Have they no shame!? My sanity meter is running out


http://www.NewsAndOpinion.com | In bathroom stalls, elevators and now even the backseats of taxis, they just can't stop doing it. How disgusting! Have they no shame?

I'm speaking, of course, about advertisers. They're sticking ads everywhere, even in hitherto virgin territory.

"We've done urinal mat advertising," says Marcie Brogan, managing partner of Brogan & Partners in Detroit. Her competition, Flush Media of the Bronx, places ads discreetly above the urinals - as well as in bathroom stalls and smack-dab in health club shower rooms. What exactly do they advertise there? Soap? Shampoo? Liposuction?

"It has reached way past the point of silliness," says Scott Donaton, editor in chief of Advertising Age, musing on the ubiquity of marketing messages. "The question these days is, where isn't there advertising?"

His magazine has reported on the European fad of painting ad slogans on live cows - presumably, not for Big Macs. And then there's the Amsterdam ad agency offering free pre-printed strollers to parents who don't mind pushing Precious in a billboard on wheels. Advertisers are placing ads on movie ticket stubs, shopping carts and - how could they resist? - ATM screens. As long as you're waiting for your money, they might as well tell you how to spend it!

Commercials blare, too, from checkout counters and computer screens. They're playing in movie theater lobbies and again before the film. There's even a Florida company that has started placing ads inside golf holes. For what? Roof repair? In case you got (ahem) a hole in one?

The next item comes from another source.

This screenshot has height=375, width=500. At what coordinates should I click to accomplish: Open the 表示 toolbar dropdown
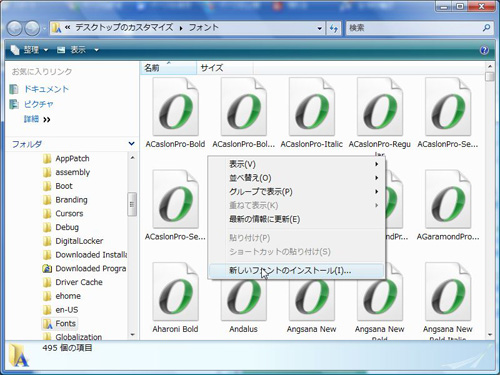point(78,50)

But personally, Donaton most resents the ad invasion of his office building's elevator, where a nonstop TV broadcasts news, commercials and trivia. "I work on the second floor. Heaven forbid I have five seconds to myself to have an independent thought," he mutters.

My most recent and vexing ad assault came Christmas Day, when my family was taking a taxi to a friend's apartment. "Welcome to our world of toys!" sang the TV - yes, TV! - embedded in the backseat. We couldn't turn it off, which meant the kids sat glued to a smarmy toy soldier pitching the magic of the season - i.e., overpriced presents - even as the winter wonderland of a real live white Christmas passed by their windows, unnoticed.

Thank goodness, taxi TVs might not be here to stay. Right now, they're in just about 120 of the city's 12,187 cabs, says Taxi & Limousine Commission spokesman Allan Fromberg. Seven companies have placed them there as part of a year-long pilot project.

Some of the TVs are interactive, providing listings of restaurants and museum exhibits. But some, like the one I saw, are simply a mind-numbing loop of ads mixed with so-called public service announcements advising us to do things like buckle our seat belts. It's enough to make you - and the agonized driver - pine for Elmo. Our cabbie said he gets $100 a month to endure the pain, and it's not worth it.

The public is invited to register its enthusiasm or gigantic lack thereof at nyc.gov/taxi. "If it's good and useful and the public likes it," says Fromberg, the TVs will stay, incorporating the features that consumers enjoy most.

But the feature I enjoy most is called my sanity. With ads blaring from every nook, its meter is running out.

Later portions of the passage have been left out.